Since $\displaystyle g''(x)=-\frac{9}{(3x+1)^2}$, $\displaystyle g$ is monotonic decreasing and so

$\displaystyle g'(1)\geq g'(\eta) \geq g'(2)$.

$\displaystyle g$ is then a contraction with $\displaystyle L=g'(1)=\frac{3}{4}$.

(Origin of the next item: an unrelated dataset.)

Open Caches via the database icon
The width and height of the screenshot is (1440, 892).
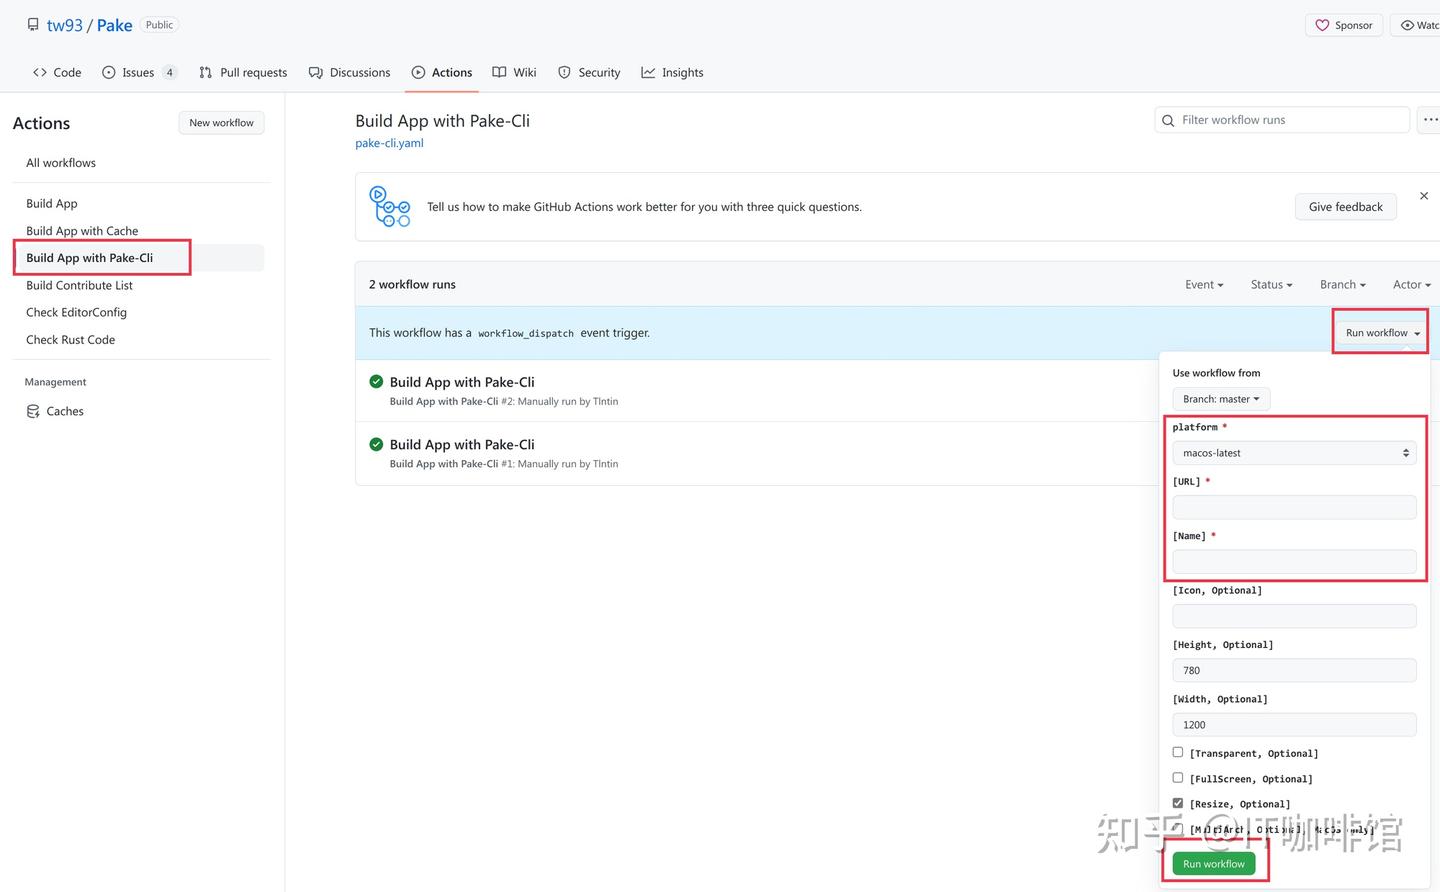click(34, 411)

I then look at the sequence $\displaystyle x_{k+1}=g(x_k)}$ and write a small piece of code that prints out the first 20 iterations.

(0, 1)

(1, 1.3862943611198906)

(2, 1.6407200993500939)

(3, 1.778701297541748)

(4, 1.846264051572333)

(5, 1.8777524625894917)

(6, 1.8920959939166664)

(7, 1.8985621417401013)

(8, 1.9014635019263759)

(9, 1.9027626111520601)

(10, 1.9033437520231324)

(11, 1.9036036091052895)

(12, 1.9037197823293694)

(13, 1.9037717150438356)

(14, 1.9037949295626633)

(15, 1.9038053065444669)

(16, 1.9038099450615822)

(17, 1.9038120184745679)

(18, 1.9038129452869204)

(19, 1.9038133595703104)

(20, 1.9038135447541562)

The maximum number of iterations I need to get an accuracy of $\displaystyle |x_k-\xi|\leq \epsilon$ where $\displaystyle x_k $is the kth iteration and $\displaystyle \xi$ is the fixed point og $\displaystyle g$ is given by:

$\displaystyle k_0(\epsilon) \leq \right[ \frac{ln|x_1-x_0| - ln(\epsilon(1-L))}{ln(1/L)}\left] +1$

If I calculate this with $\displaystyle x_1 = 1.386294$, $\displaystyle x_0=1$, $\displaystyle L=3/4$ and $\displaystyle \epsilon=0.5*10^{-4}$ (to get an accuracy of 4 decimal digits) I get approx. 41 iterations.

But from my calculation of the sequence it seems as if the number of iterations needed for an accuracy of 4 decimal digits is not more than about 15.

Funny thing is, in the book I am reading they use $\displaystyle g(x)=ln(2x+1) $and that seems to work..

Sorry for the long post, but I hope someone can help me out.